Records for this task:
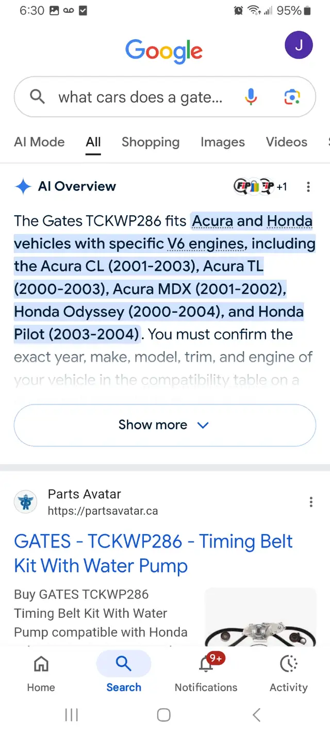This screenshot has width=330, height=736.
Task: Open Parts Avatar result options menu
Action: [x=311, y=502]
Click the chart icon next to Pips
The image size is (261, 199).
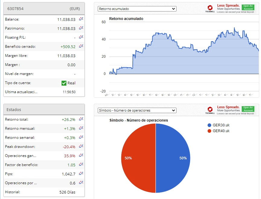click(x=81, y=173)

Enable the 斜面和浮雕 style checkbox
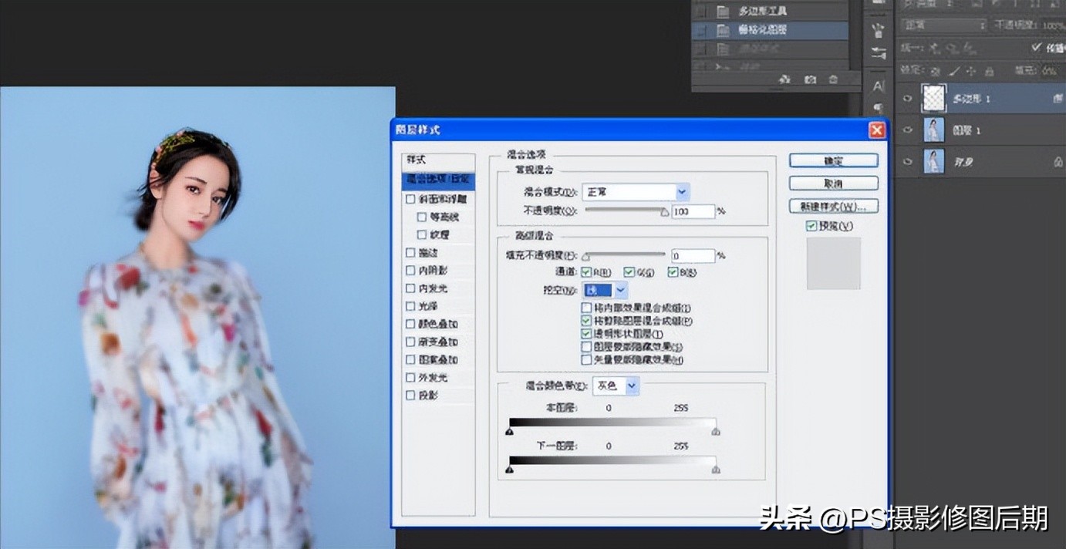(410, 198)
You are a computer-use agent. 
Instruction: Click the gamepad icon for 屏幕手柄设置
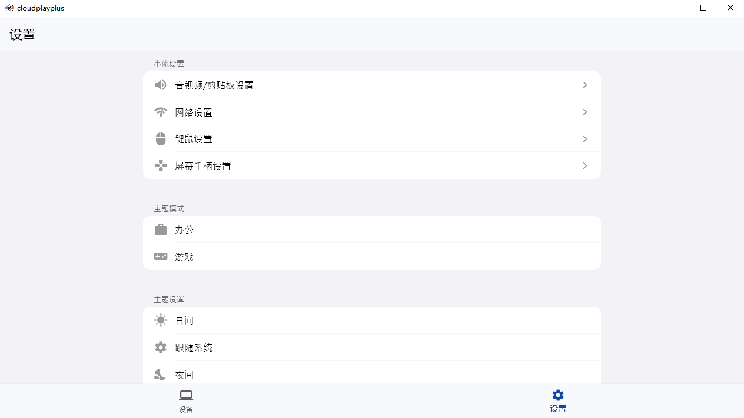coord(161,165)
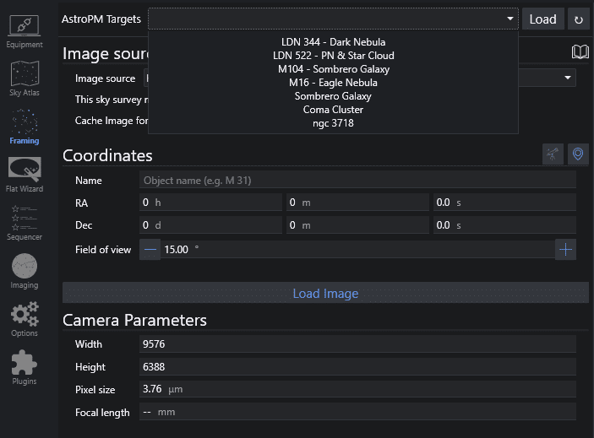The width and height of the screenshot is (594, 438).
Task: Click the open book documentation icon
Action: tap(580, 52)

What this task involves: Starting with the line that contains "Click the chart icon next to Pips", copy every line word for word through the end of the listing above, but leave out the pictures.

Exercise response:
Click the chart icon next to Pips
The image size is (261, 199).
click(x=81, y=173)

Enable the 斜面和浮雕 style checkbox
(410, 198)
You are a computer-use agent. 
Instruction: Click the gamepad icon for 屏幕手柄设置
coord(161,165)
The width and height of the screenshot is (594, 438).
Task: Click the open book documentation icon
Action: tap(580, 52)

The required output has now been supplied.